Stored records:
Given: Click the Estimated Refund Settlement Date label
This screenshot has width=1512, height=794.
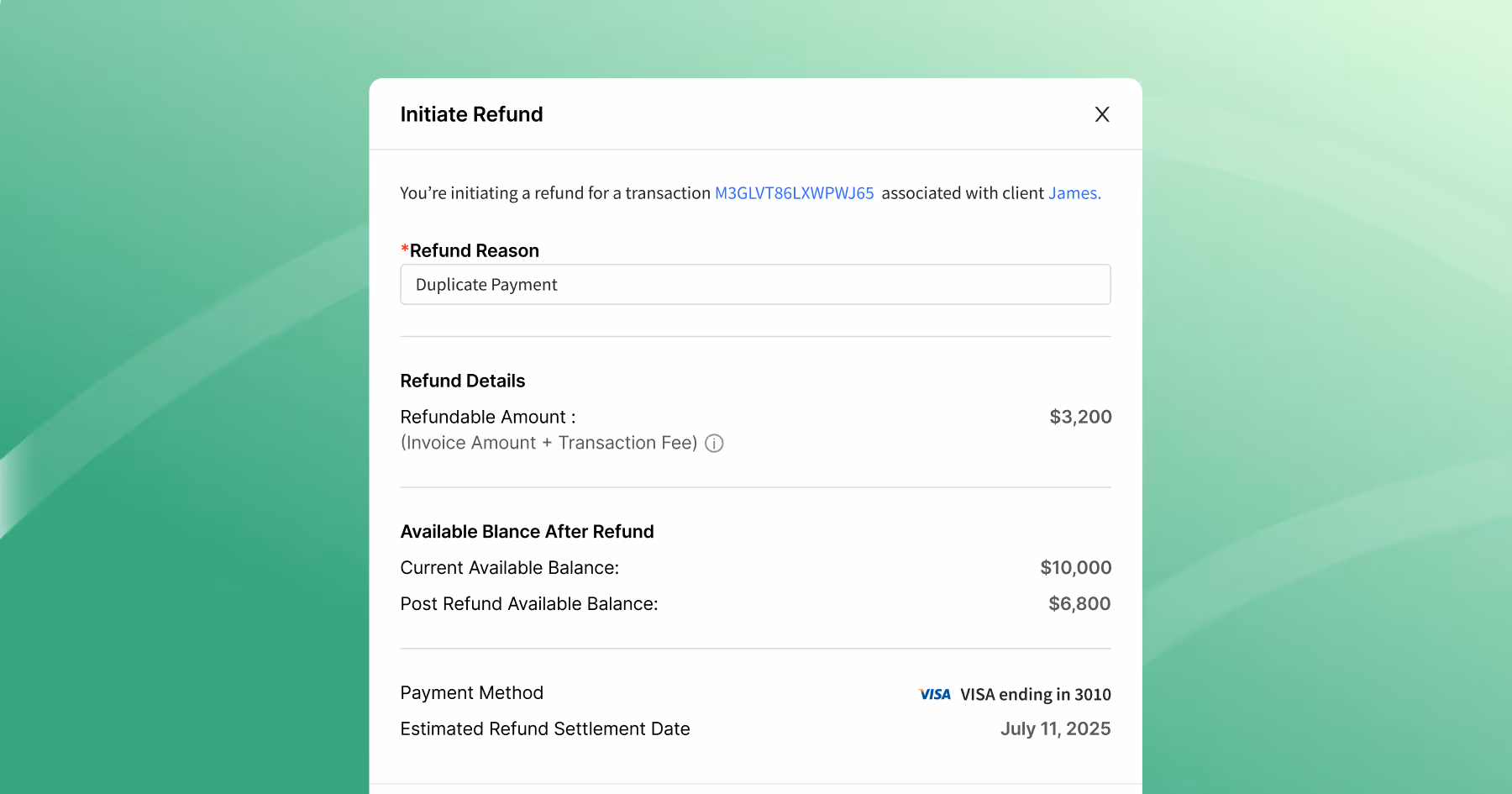Looking at the screenshot, I should [544, 728].
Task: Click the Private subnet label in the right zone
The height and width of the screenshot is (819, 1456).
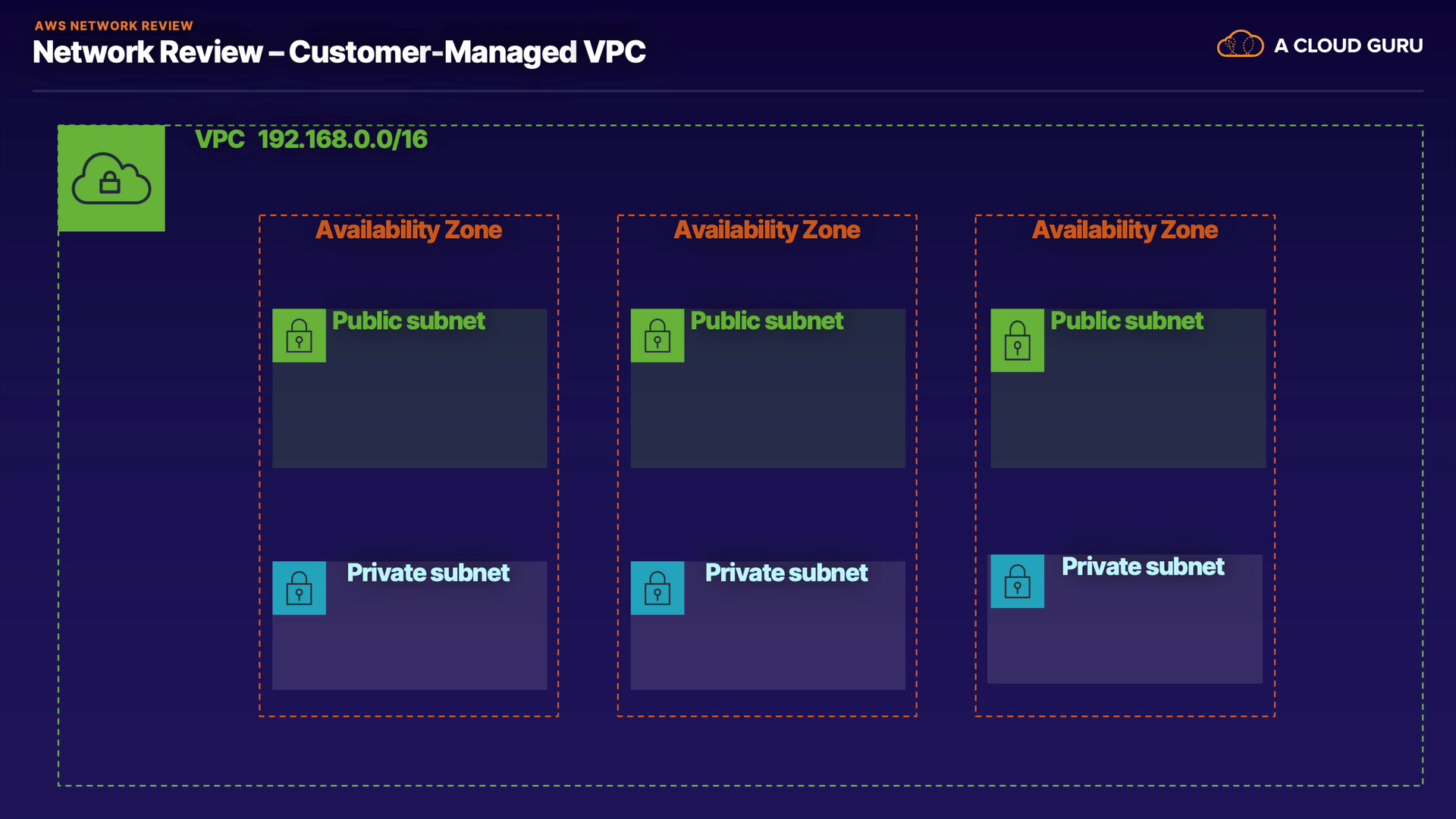Action: click(x=1143, y=566)
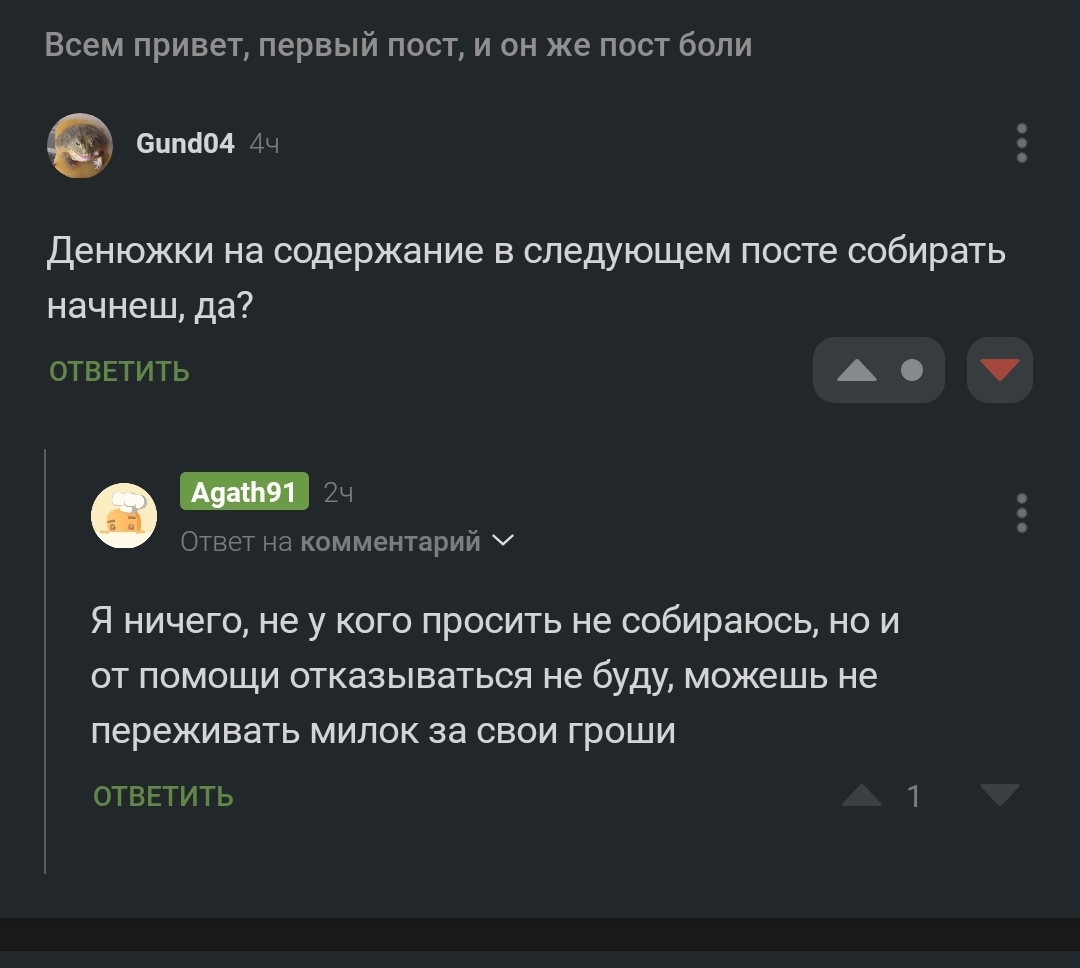
Task: Downvote the Agath91 reply
Action: (999, 796)
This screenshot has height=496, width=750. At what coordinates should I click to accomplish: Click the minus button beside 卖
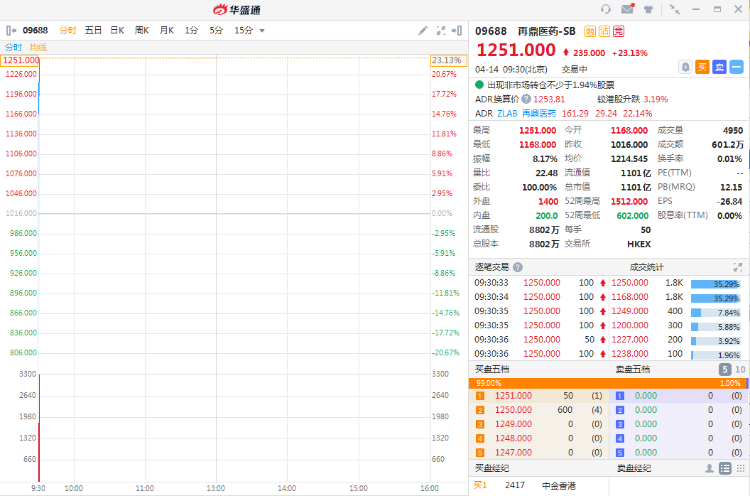pos(738,67)

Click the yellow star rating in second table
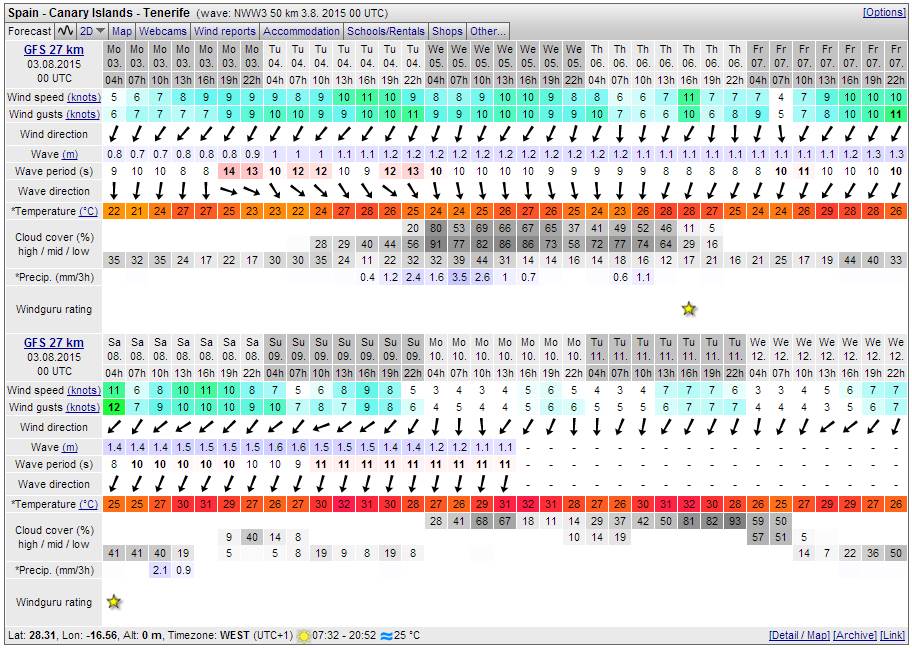pos(114,602)
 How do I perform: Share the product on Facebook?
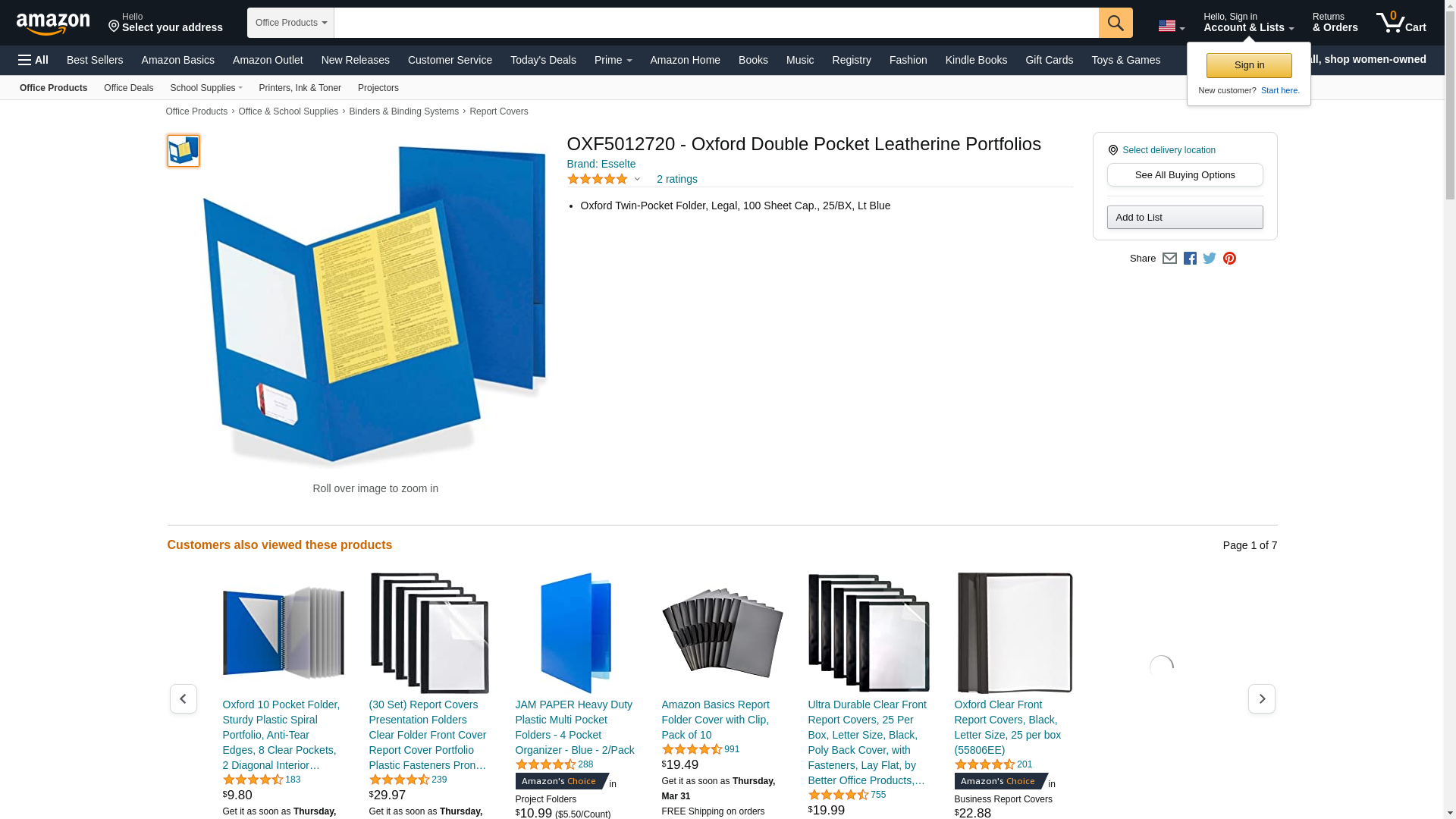pos(1190,259)
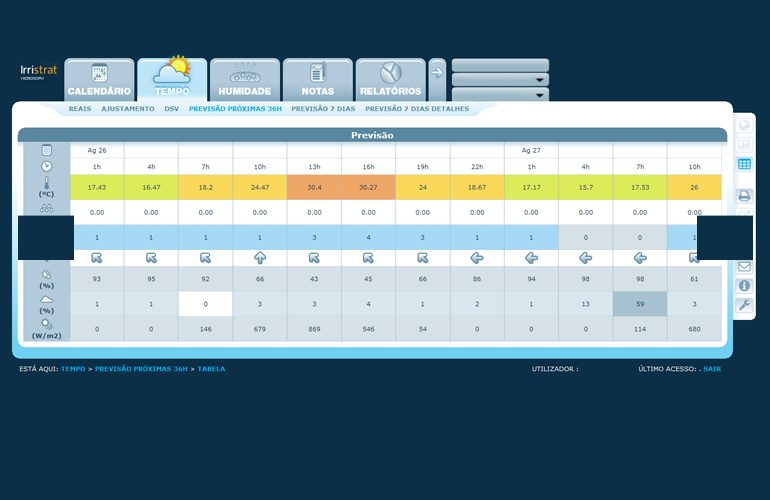The width and height of the screenshot is (770, 500).
Task: Click the thermometer temperature row icon
Action: (x=46, y=186)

Task brief: From the entries, give the number of lines where the string "label" is found, and nothing else.

Task answer: 2